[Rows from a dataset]
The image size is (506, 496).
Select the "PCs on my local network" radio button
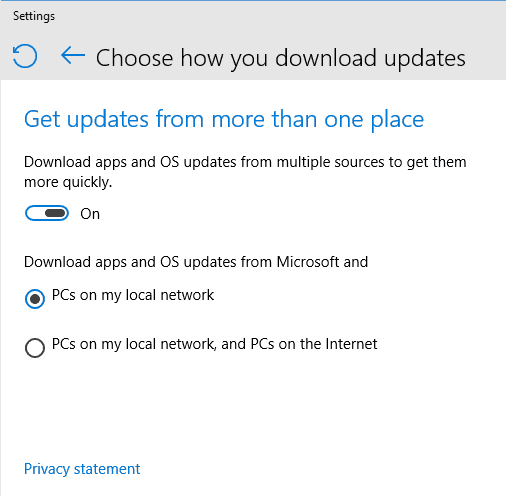pyautogui.click(x=35, y=299)
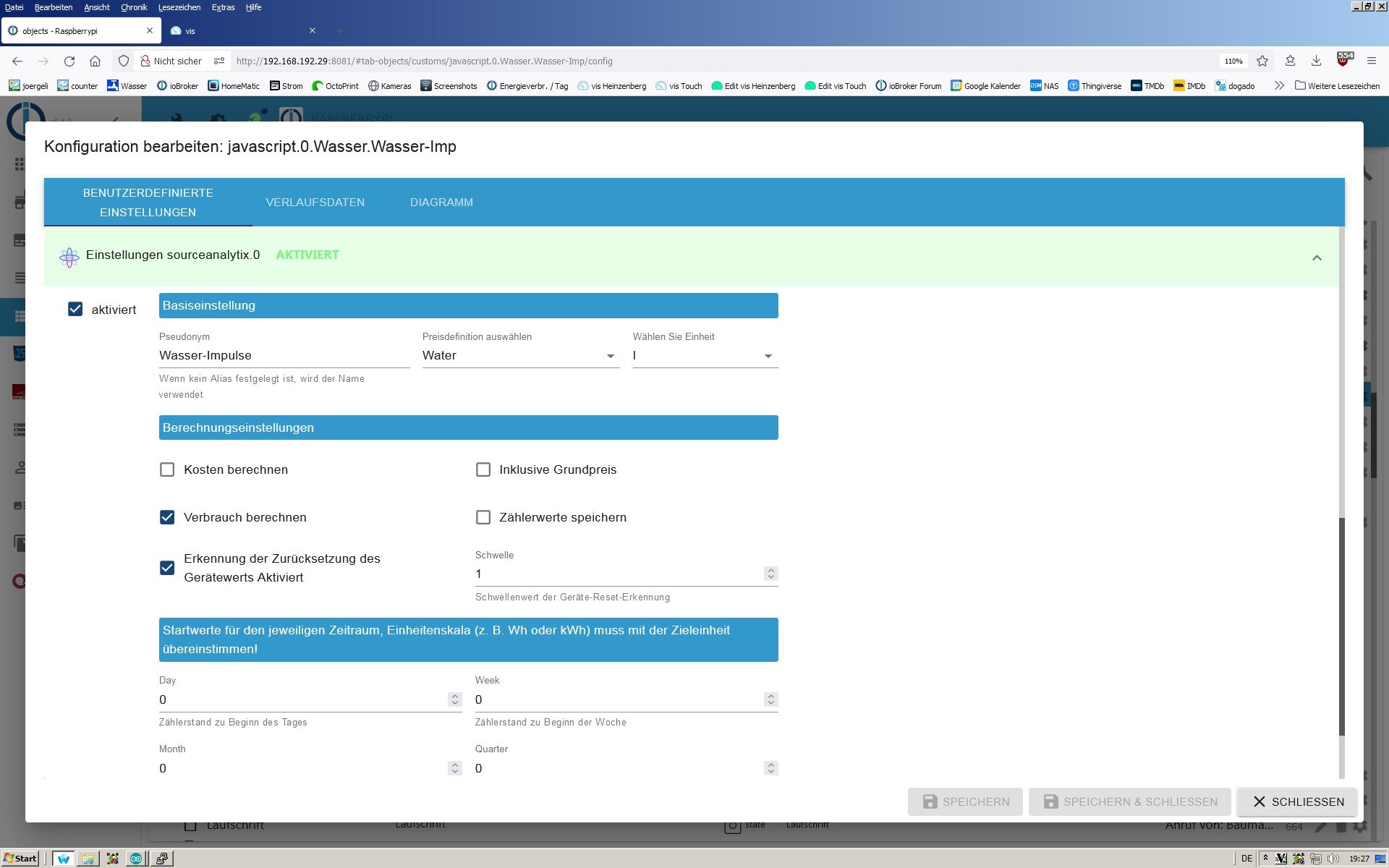Image resolution: width=1389 pixels, height=868 pixels.
Task: Switch to the Verlaufsdaten tab
Action: pyautogui.click(x=315, y=203)
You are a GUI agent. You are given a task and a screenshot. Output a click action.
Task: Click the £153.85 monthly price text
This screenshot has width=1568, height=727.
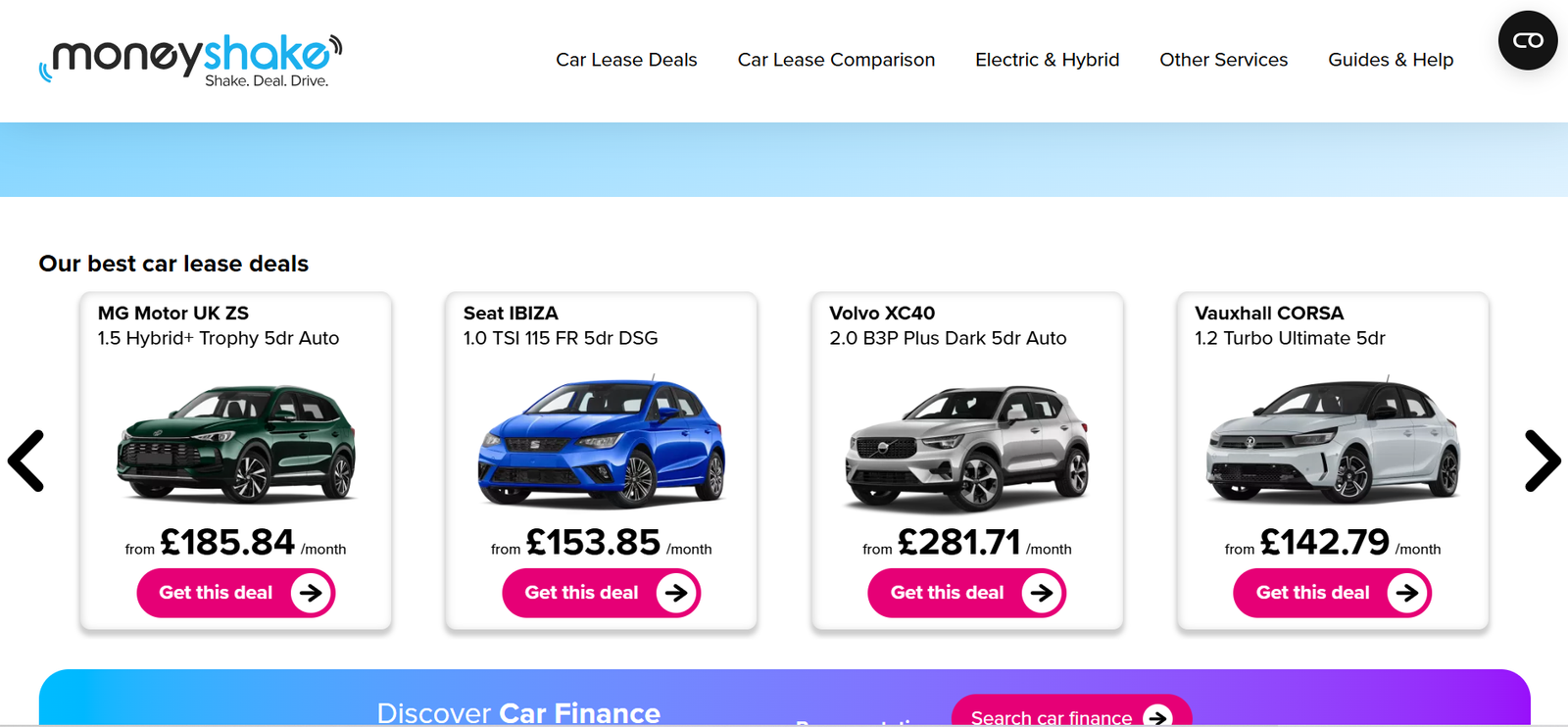click(592, 542)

### Exercise description
Reproduce all of the material above word for word, omitting the pictures.

### Written response
The image size is (506, 496).
Select the "PCs on my local network" radio button
pyautogui.click(x=35, y=299)
Image resolution: width=1389 pixels, height=868 pixels.
Task: Switch to the Verlaufsdaten tab
Action: pyautogui.click(x=315, y=203)
You are a GUI agent. You are given a task and a screenshot. Output a click action.
Task: Click the £153.85 monthly price text
This screenshot has width=1568, height=727.
click(592, 542)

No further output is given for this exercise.